Les exigences de demande de rendre des comptes du Président Kagame sont une farce, démagogiques et ne sont là que pour amuser la galerie. Bien sûr, agissant ainsi en «crachant du feu» lui soustrait de l'œil curieux et inquisiteur. Cependant, tout le monde sait qu'il le fait pour intimider, tromper la Communauté Internationale et faire bonne impression aux donateurs. Pour soutenir tout cela, il emploie l'intrigue, la tricherie, la manipulation et la trahison. Cela a été à la base de mon départ.
En ce qui me concerne, j'ai toujours fait en sorte que mes formulaires de déclaration d’avoirs et de propriété soient soumis à l'Ombudsman à temps et fort heureusement je suis en possession de tous les reçus à cet effet. Je n'ai jamais figuré sur la liste des officiels du Gouvernement suspendus pour faute de déclarations de la propriété. Le Président Kagame aurait été si heureux de me faire arrêter s'il y avait eu une moindre irrégularité dans mes déclarations.
Le président Kagame dans une note m’a félicité comme un officier exemplaire, quand j'étais Chef d'Etat-major et ayant servi pendant cinq ans sans interruption en tant qu’Ambassadeur en Inde.

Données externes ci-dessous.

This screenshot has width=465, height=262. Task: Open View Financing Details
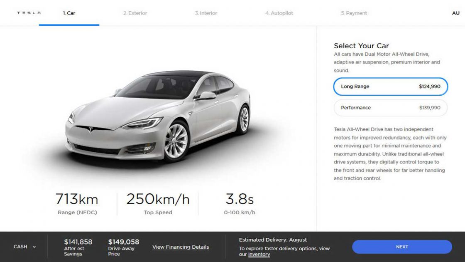pyautogui.click(x=181, y=247)
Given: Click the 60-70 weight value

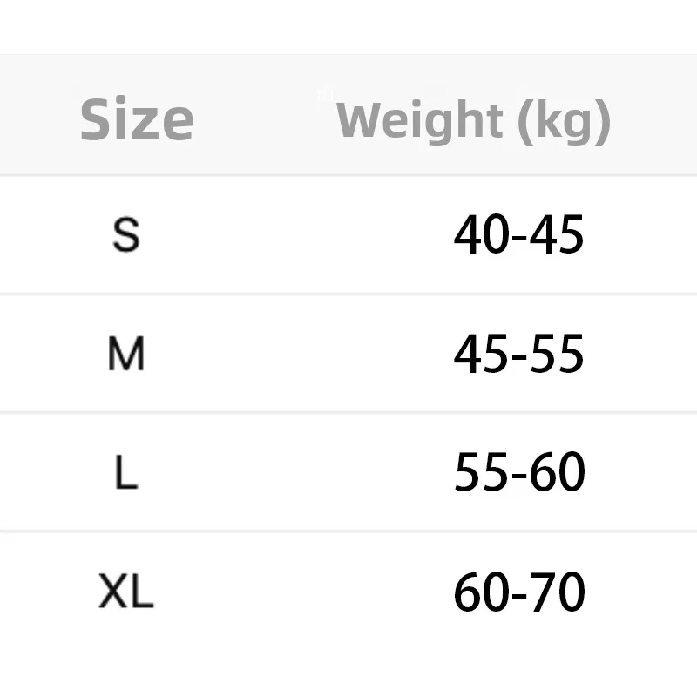Looking at the screenshot, I should pyautogui.click(x=518, y=592).
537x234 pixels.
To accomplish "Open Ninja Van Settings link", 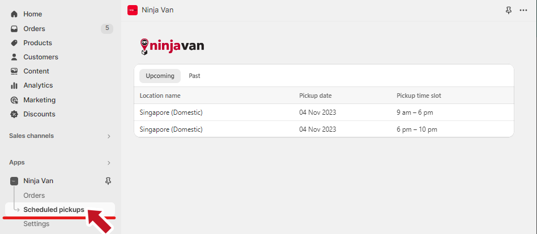I will coord(36,224).
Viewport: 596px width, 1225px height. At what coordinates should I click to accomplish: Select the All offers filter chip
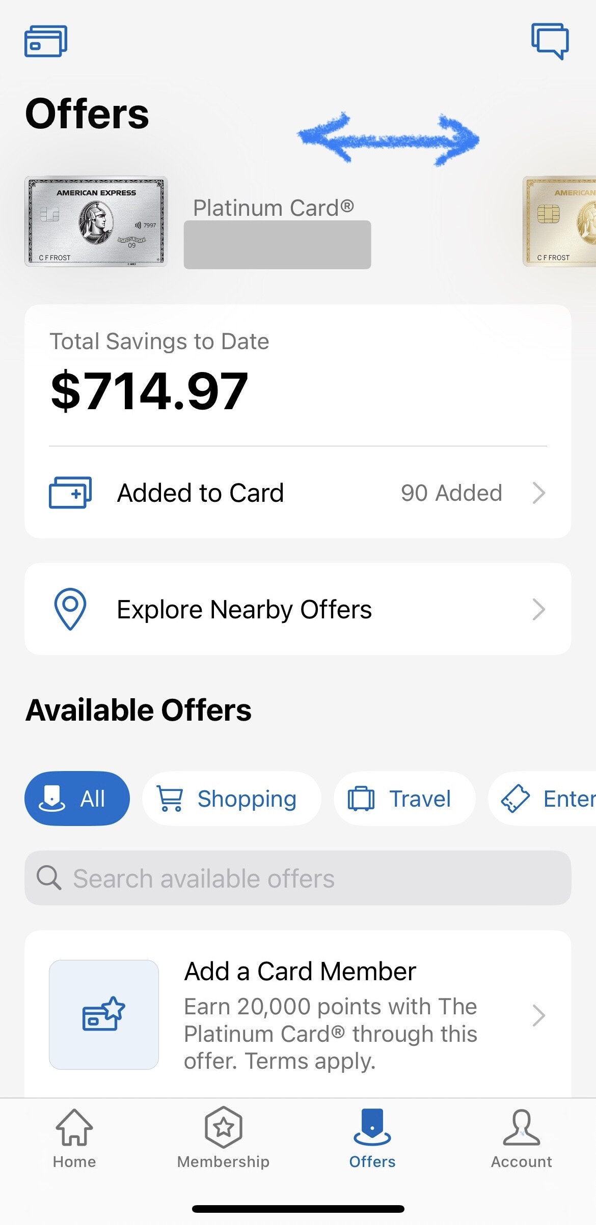point(77,799)
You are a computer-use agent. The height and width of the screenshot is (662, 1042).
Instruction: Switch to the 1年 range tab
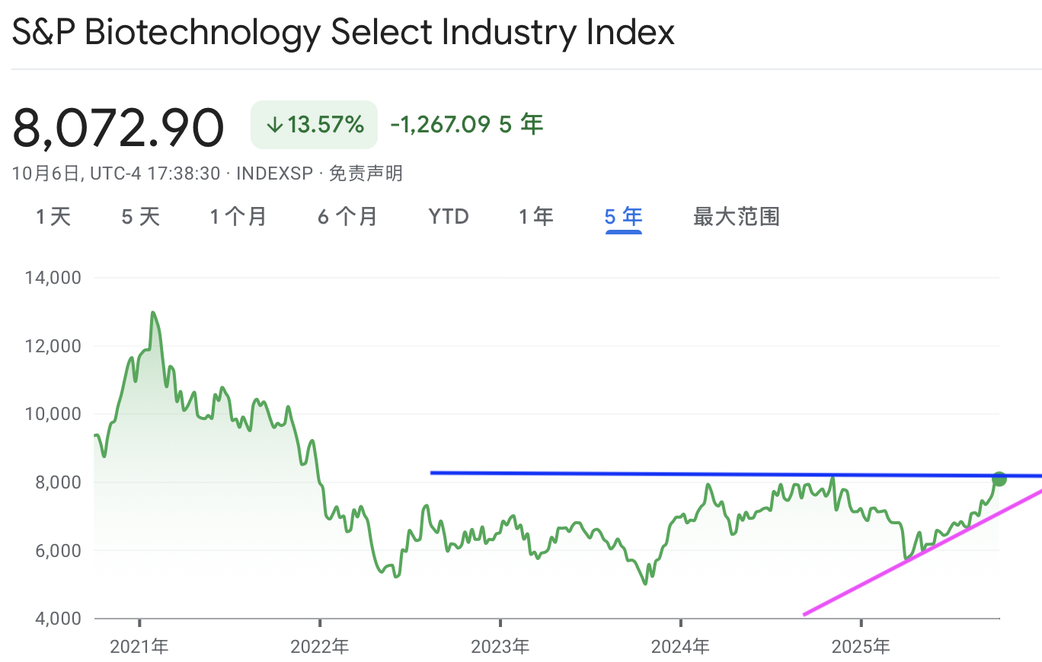point(536,217)
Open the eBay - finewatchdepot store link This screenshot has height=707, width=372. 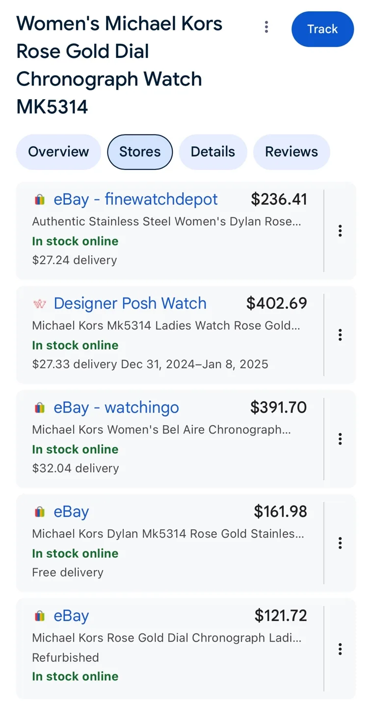pyautogui.click(x=135, y=199)
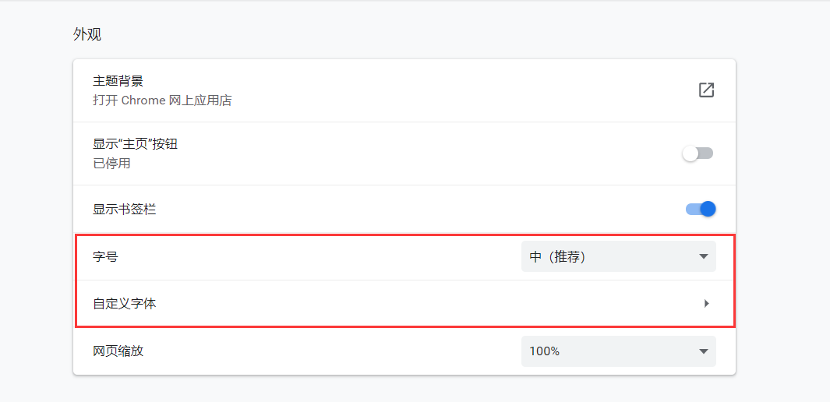
Task: Click the 自定义字体 label text
Action: 125,304
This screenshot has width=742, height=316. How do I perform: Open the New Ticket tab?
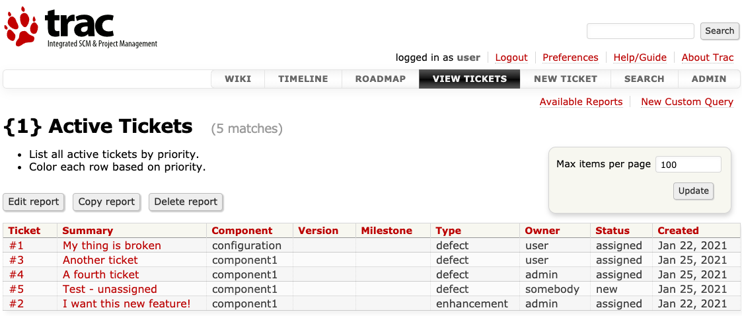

À quand donc pouvais-je ne pas rendre des comptes et devenir terroriste? Comment peut-il se raviser pour demander des comptes après 10 ans? Le Colonel Karegeya a servi de façon ininterrompue comme Chef du Renseignement pendant 10 ans. Le Président Kagame l’a qualifié d’inutile, vaurien et maintenant terroriste! À quand le Président Kagame s’est rendu compte que le Colonel Karegeya était inutile et valait rien après toutes ces années de service? Le peuple Rwandais est habitué à ce genre de dénigrement. Le mois dernier, il a nommé le Commandant de la Force de Réserve, mais on l’a arrêté pour abus de pouvoir, juste une semaine après sa nomination. Quand est-ce que les investigations ont eu lieu? Un autre Général a été arrêté pour avoir commis des actes immoraux – mais où est le plaignant?
Pendant le régime du Président Kayibanda [1962 - 1973], les opposants politiques ont été traités de traîtres idéologiques. Plus tard, le Président Habyarimana [1973 - 1994] disait que ceux qui fuient en l'exil ont peur de la paix et de la tranquillité qui règnent dans le pays. Dans les années 1980, le Président Habyarimana rappelle aux Rwandais et à la Communauté Internationale que son Gouvernement est considéré comme ayant le rang le plus élevé du PIB dans la région, ce qui dénote un havre de paix et que personne ne devrait parler qu’il existe un manque de démocratie.
Ces jours-ci le Président Kagame accuse ses adversaires de l'idéologie du génocide ou du terrorisme ainsi que de la corruption. Pour lui, tout le monde devrait chanter que Kigali est propre et que le développement est là. Peut-on développer sans conscience? Je crois que le Rwanda n'a rien changé en termes de leadership.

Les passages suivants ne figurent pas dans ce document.